Mode von der Straße für die Straße

Beim Durchblättern von aktuellen Modezeitschriften springen einem immer wieder Anzeigen zum Thema Streetwear ins Auge. Eine genauere Betrachtung dieser Anzeigen und ein Vergleich der unterschiedlichen Zeitschriften, fördert eine erstaunliche Feststellung zu Tage: Streetwear kann alles sein. Eine genaue Definition gibt es nicht.

Fest steht: In Marketingabteilungen von Modekonzernen scheint die Auffassung zu herrschen, dass Mode ohne den Zusatz Streetwear nicht mehr zu bewerben ist. Doch woher kommt dieser Begriff und was hat es damit auf sich? In erster Linie bezeichnet der Begriff Straßenkleidung. Ein sehr weitläufiger Begriff unter dem sich sehr viel subsumieren lässt.

Die Wurzeln dieses Begriffes lassen sich auf die Subkultur der Skater in den USA zurückführen. Zur Grundausstattung gehören hierbei bedruckte T-Shirts, Kapuzenpullover, tief sitzende Skaterhose, sogenannte Baggypants, sowie ein paar Sneaker. Fertig ist der Streetewar-Look. Mit der sich verbreitenden Popularität des Skateboards, kam auch dieser Modetrend nach Deutschland.

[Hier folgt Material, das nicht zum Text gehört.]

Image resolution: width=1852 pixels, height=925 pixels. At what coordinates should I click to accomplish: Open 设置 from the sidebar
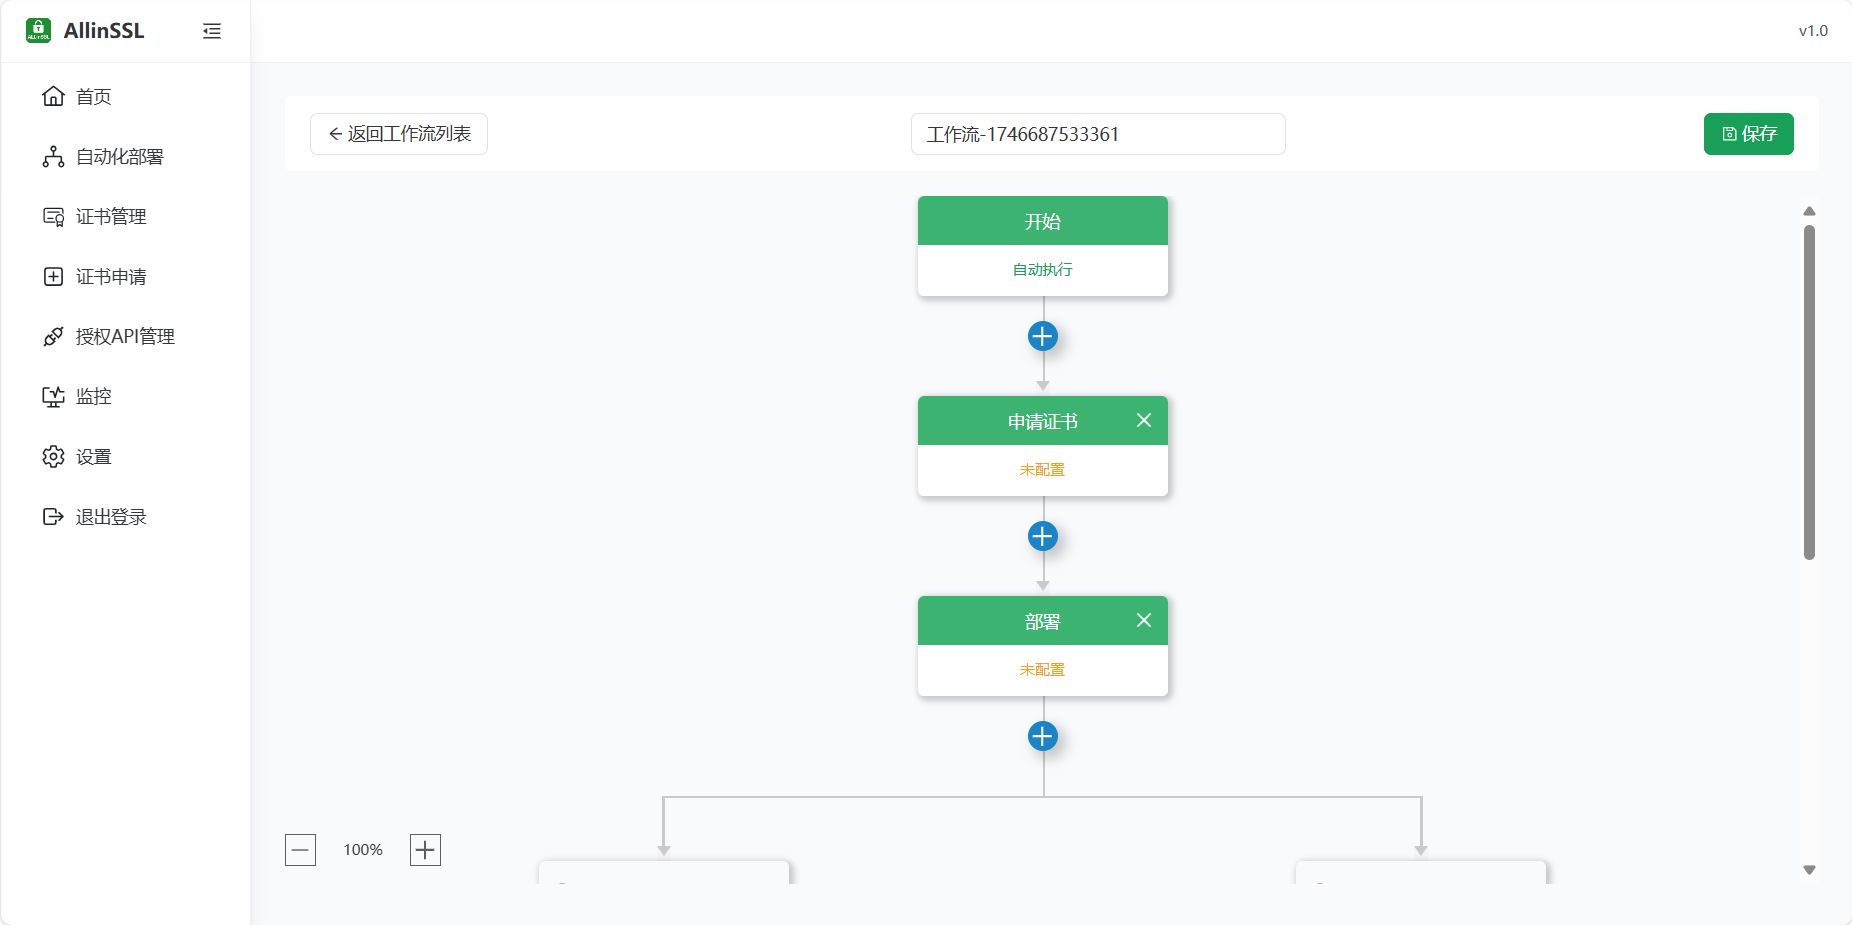pyautogui.click(x=93, y=457)
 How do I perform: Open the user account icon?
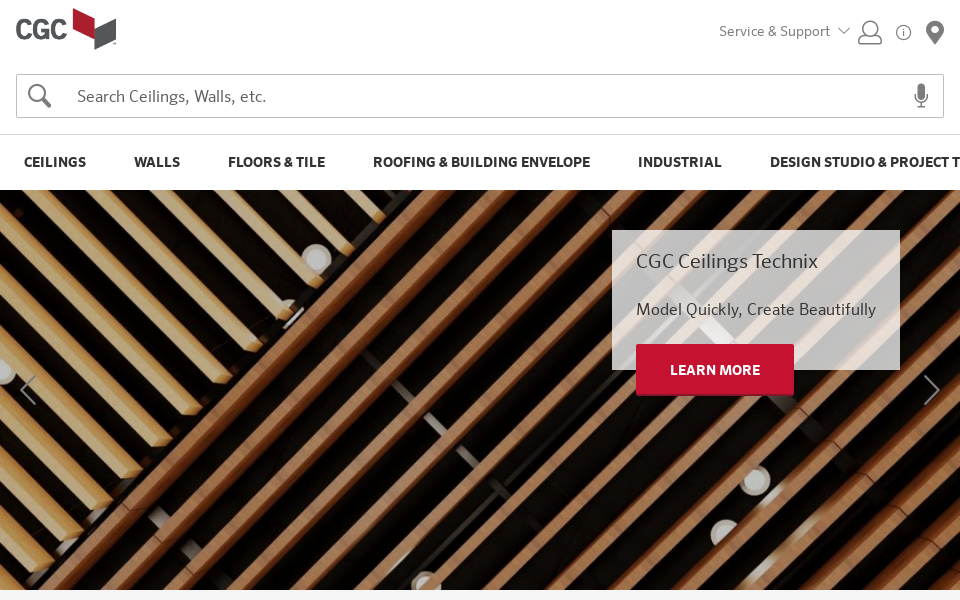coord(869,32)
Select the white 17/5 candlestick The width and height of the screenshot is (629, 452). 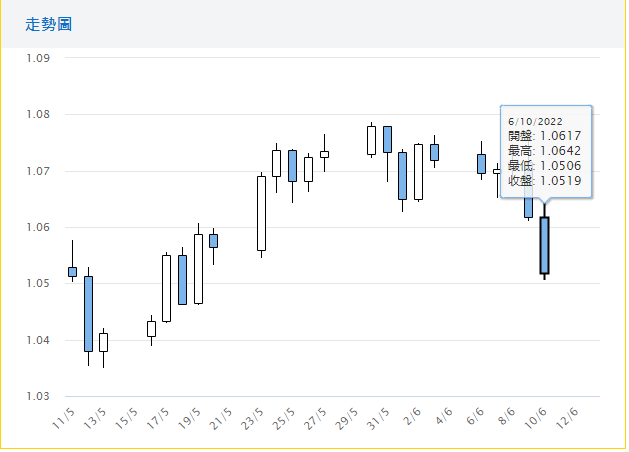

Aus Streetwear wird Urban Fashion
Aus dem Streetwear Look der Anfangsjahre, der nur von den Subkulturen der Hip-Hop und Skater-Szene getragen wurde, ist ein Mainstream Look geworden, der sich immer größerer Beliebtheit erfreut. So ist diese Art sich zu kleiden nicht mehr nur auf einzelne Subkulturen bezogen, sondern längst in der Mitte der Gesellschaft angekommen. Die oberste Prämisse bei diesem Style ist: Alles kann getragen werden.

Hauptsache bequem und cool. Auch die Altersgruppen, die sich in Streewear kleiden, haben sich geändert. Was früher nur von Jugendlichen getragen wurden, wird heute von Jung und Alt gleichermaßen getragen. Je nach Altersklasse werden allerdings Unterscheidungen bei der Bezeichnung gemacht.

Während Jugendliche sich vermehrt am klassischen Look der Anfangsjahre orientieren, bevorzugen ältere Generationen eher einen Streetwear Style, der auch unter dem Namen Urban Fashion firmiert. Bei diesem Kleidungsstil dominieren dezente Farben und Brauntöne, sowie engere Kleidung als beim Original.